SELECTED TEXT:
** Begin **

We reduce the 1280-dimensional features to a lower dimension using PCA:
- Reduces storage and computation costs
- Removes noise and redundant features
- Prepares data for downstream classification

In [None]:
from pyspark.ml.linalg import Vectors, VectorUDT
from pyspark.ml.feature import PCA, StandardScaler

# Convert features array to Vector type
@F.udf(VectorUDT())
def to_vector(features):
    return Vectors.dense(features)

# Apply to training data
df_train_vec = df_train_features.withColumn(
    'features_vector',
    to_vector(F.col('features'))
)

# Apply to test data
df_test_vec = df_test_features.withColumn(
    'features_vector',
    to_vector(F.col('features'))
)

In [None]:
# Standardize features before PCA
scaler = StandardScaler(
    inputCol='features_vector',
    outputCol='features_scaled',
    withStd=True,
    withMean=True
)

# Fit scaler on training data
scaler_model = scaler.fit(df_train_vec)

# Transform both datasets
df_train_scaled = scaler_model.transform(df_train_vec)
df_test_scaled = scaler_model.transform(df_test_vec)

print("Features standardized")

In [None]:
# Apply PCA
n_components = CONFIG['PCA_COMPONENTS']

print(f"Fitting PCA with {n_components} components...")
start_time = time.time()

pca = PCA(
    k=n_components,
    inputCol='features_scaled',
    outputCol='pca_features'
)

# Fit PCA on training data
pca_model = pca.fit(df_train_scaled)

pca_fit_time = time.time() - start_time
print(f"PCA fitted in {pca_fit_time:.1f}s")

In [None]:
# Transform datasets
df_train_pca = pca_model.transform(df_train_scaled)
df_test_pca = pca_model.transform(df_test_scaled)

print("PCA transformation applied")

### 5.2 Variance Analysis

In [None]:
# Analyze explained variance
explained_variance = pca_model.explainedVariance.toArray()
cumulative_variance = np.cumsum(explained_variance)

print(f"\nPCA Explained Variance Analysis:")
print(f"  Components: {n_components}")
print(f"  Total explained variance: {cumulative_variance[-1]*100:.2f}%")
print(f"\nVariance by component (first 10):")
for i in range(min(10, len(explained_variance))):
    print(f"  PC{i+1}: {explained_variance[i]*100:.2f}% (cumulative: {cumulative_variance[i]*100:.2f}%)")

In [None]:
# Log PCA results to MLflow
with mlflow.start_run(run_name=f"pca_{n_components}comp"):
    mlflow.log_param('n_components', n_components)
    mlflow.log_metric('explained_variance_total', cumulative_variance[-1])
    mlflow.log_metric('pca_fit_time', pca_fit_time)
    
    # Log variance per component
    for i, var in enumerate(explained_variance[:10]):
        mlflow.log_metric(f'var_pc{i+1}', var)

** End **

GIVEN MATERIAL:
** Begin **

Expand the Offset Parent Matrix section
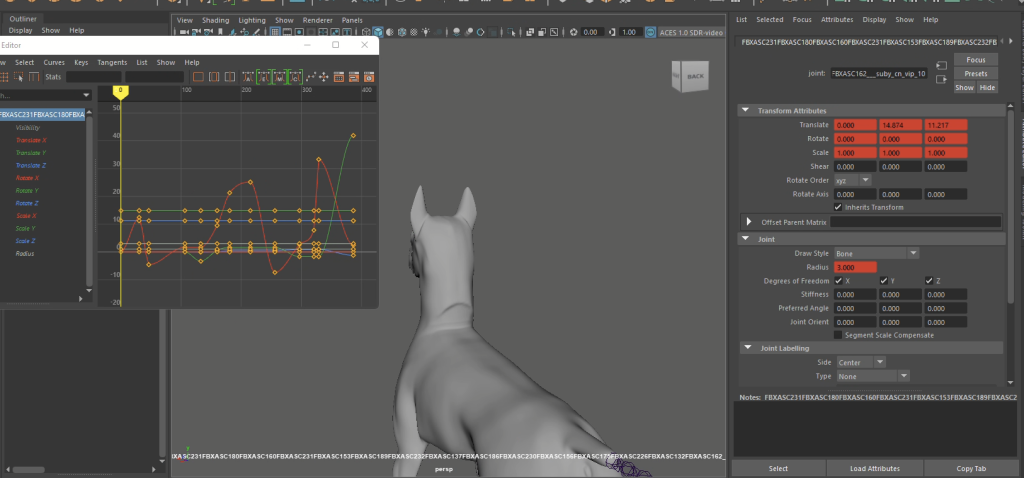This screenshot has width=1024, height=478. click(749, 221)
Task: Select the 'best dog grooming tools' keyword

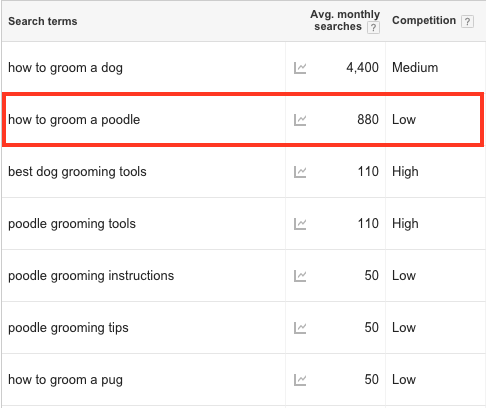Action: (77, 172)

** End **

Reproduce the PCA notebook excerpt word for word, from "We reduce the" to "return Vectors.dense(features)".

OUTPUT BELOW:
We reduce the 1280-dimensional features to a lower dimension using PCA:
- Reduces storage and computation costs
- Removes noise and redundant features
- Prepares data for downstream classification

In [None]:
from pyspark.ml.linalg import Vectors, VectorUDT
from pyspark.ml.feature import PCA, StandardScaler

# Convert features array to Vector type
@F.udf(VectorUDT())
def to_vector(features):
    return Vectors.dense(features)